The number of daycare options in Denver has only been getting worse over the last several years.

"There has been a decline in child licensed child care facilities all across the City and County of Denver. In fact, since 2021, we've seen it drop around 60 licenses," said Eric Escudero with the city's excise and licenses department.

The number of active child care licenses in Denver in March of 2021 was 484. It dropped to 426 in 2022, 423 in 2023, and 425 licenses this year. He calls the trend worrisome.

"One of the things we always think about is, how can we serve Denver in an equitable fashion?" said Escudero, "Some neighborhoods have more child care facilities, and some neighborhoods have very little."

According to the city, Denver's Central Park neighborhood has the most licensed child care centers at 29. That's about the same amount as four other surrounding neighborhoods — North East Park Hill (7), North Park Hill (9), South Park Hill (10), and East Colfax (5) — combined.

Several neighborhoods only have one licensed child care center for the entire community: Kennedy, Auraria, Chaffee Park, Regis, Valverde, North Capitol Hill, Belcaro, Country Club and Civic Center.

"We're going to follow it closely and if there's something that the city can do from a licensing standpoint to remove any barriers, that'll definitely be something that we are looking at," said Escudero.

A bipartisan bill is moving through the State Capitol to address the issue on a state level.

"To our working parents, our working families: We see you at the State Capitol and we are working on behalf of you to try and increase access to child care facilities," said State Rep. Meghan Lukens (D), who is co-sponsoring HB24-1237 alongside Rep. Mary Bradfield (R), State Sen. Janice Marchman (D) and Sen. Janice Rich (R).

The bill is aimed at helping make it easier for child care facilities to open up or expand.

"Specifically through capital funding, technical assistance, as well as local government planning grants and supports actually getting shovels in the ground," said Lukens.

If passed, the bill would create a child care facility development toolkit and technical assistance program that would help owners or prospective owners of child care facilities plan for building or expansion.

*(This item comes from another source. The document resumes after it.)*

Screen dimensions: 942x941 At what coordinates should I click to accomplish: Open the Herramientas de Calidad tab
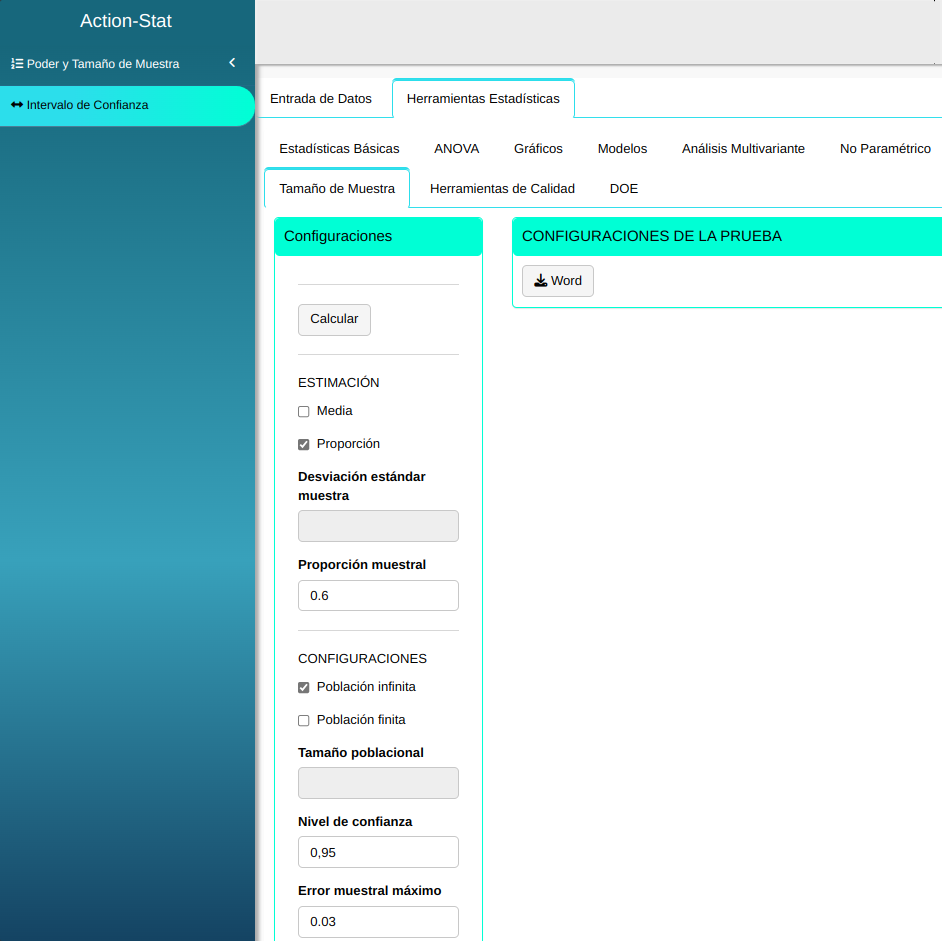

It would also create two other programs: a child care facility development planning grant to incentivize local governments to update regulations to allow for more facilities and a child care facility development capital grant to help pay for the projects.

As the bill makes its way through the legislature, many families continue to struggle to find that perfect child care option.

"There's a real return on investment for supporting early childhood centers and early childhood education throughout the state," said King.